Mobile payments, waiting for GAFA

3 min reading
30 December 2020
Mobile payments, waiting for GAFA
Mobile payments, waiting for GAFA

BBVA API Market

Smartphones have become the most personal and most commonly used device for diverse purposes. The assumed commitment of Google, Apple, Facebook and Amazon (GAFA) to mobile payments has greatly boosted this increasingly more common functionality.

Mobile payments have been shy to join our lives but almost all experts believe that they will soon be a common payment method. The report Consumer Insights Survey 2018is based on a survey of more than 22,400 people from 27 countries run by PwC, which tries to clarify the major future trends of trade. According to its results, the percentage of consumers going to physical stores has gone up for the third consecutive year. Customers are not only looking for a product. They want a sensorial and social shopping experience. However, this consumer habit coincides with the upward trend of shopping on the smartphone at least once a week (7% in 2013 to 17% in 2018).

The physical store and the phone: a combined experience

Use of shopping channels:

Total Retail 2018 underscores the importance of Amazon in changing the shopping mentality of merchants and consumers alike: 59% of respondents said that they buy from the online giant retailer against 56% in 2017. In fact, 14% said they only shop on Amazon, up by 4% on the previous year.

The big tech companies Google, Apple, Facebook and Amazon (GAFA) constantly renew their solutions and platforms to take over the mobile payment sector. Out of these four multinationals, Facebook is probably the one with the most interesting outlook for the mobile payment business.

Supported by its control of smartphones with Facebook, WhatsApp and Instagram, Mark Zuckerberg’s company is undoubtedly the company with the best understanding of the user experience and commercial possibilities of smartphones.

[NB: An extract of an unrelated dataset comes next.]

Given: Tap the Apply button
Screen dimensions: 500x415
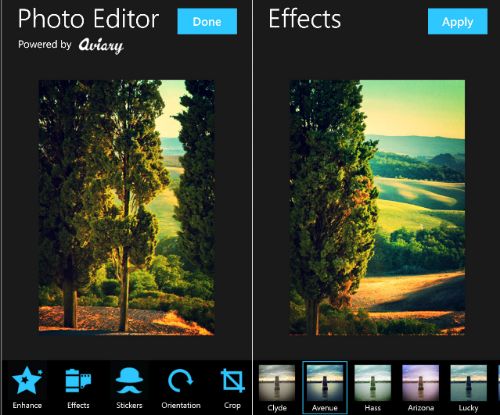Looking at the screenshot, I should click(x=458, y=21).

Mark Zuckerberg’s company is the company with the best understanding of the UX and commercial possibilities of smartphones

Facebook’s strategy includes exploiting the market of mobile payments through Facebook Messenger, its instant messaging platform. Facebook Messenger’s advantages are, among others, the best possible understanding of the consumer habits and personal tastes of its over two million users; and ample experience in managing the mobile user experience and advertising in this user interface.

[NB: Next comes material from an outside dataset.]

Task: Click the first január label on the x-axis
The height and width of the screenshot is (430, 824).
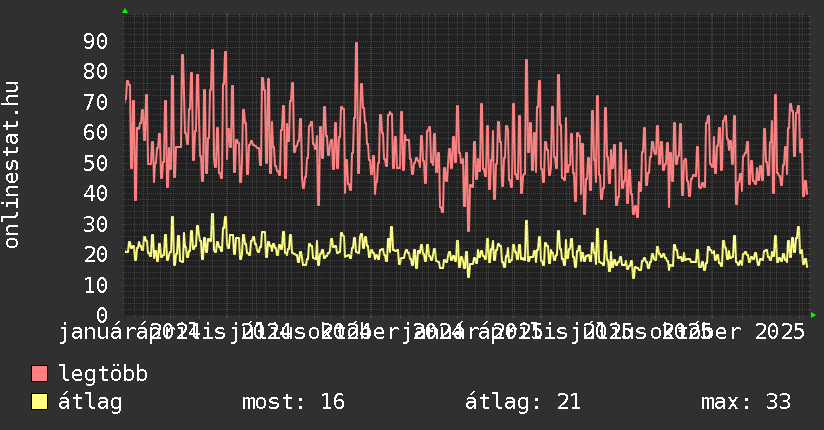Action: click(98, 331)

It has all the elements to be able to leverage mobile payments without complex processes, even without accounts or credit cards. In addition, Facebook has grown in exploring new areas of innovation such as designing conversational interfaces, chatbots, use of natural language processing and machine learning with the purchase of promising companies such as Wit.ai.

The market understands that a full commercial experience can be worked on as has been achieved by one of the great rivals in this sector, WeChat. This was the main reason for Facebook to recruit David A. Marcus in 2014, a former PayPal executive who was Facebook’s VP of messaging products until May 2018 and is now researching the opportunities brought by Blockchain. The plan is to transform Facebook Messenger into a commercially-exploited platform that monopolizes the market compared to its rivals. Also, social networks are becoming increasingly important in offering inspiration for shoppers, another valuable trend for Facebook. Forty eight percent of respondents in PwC’s survey said that they look for inspiration on social networks where they prefer authenticity, custom offers and no intrusive approaches.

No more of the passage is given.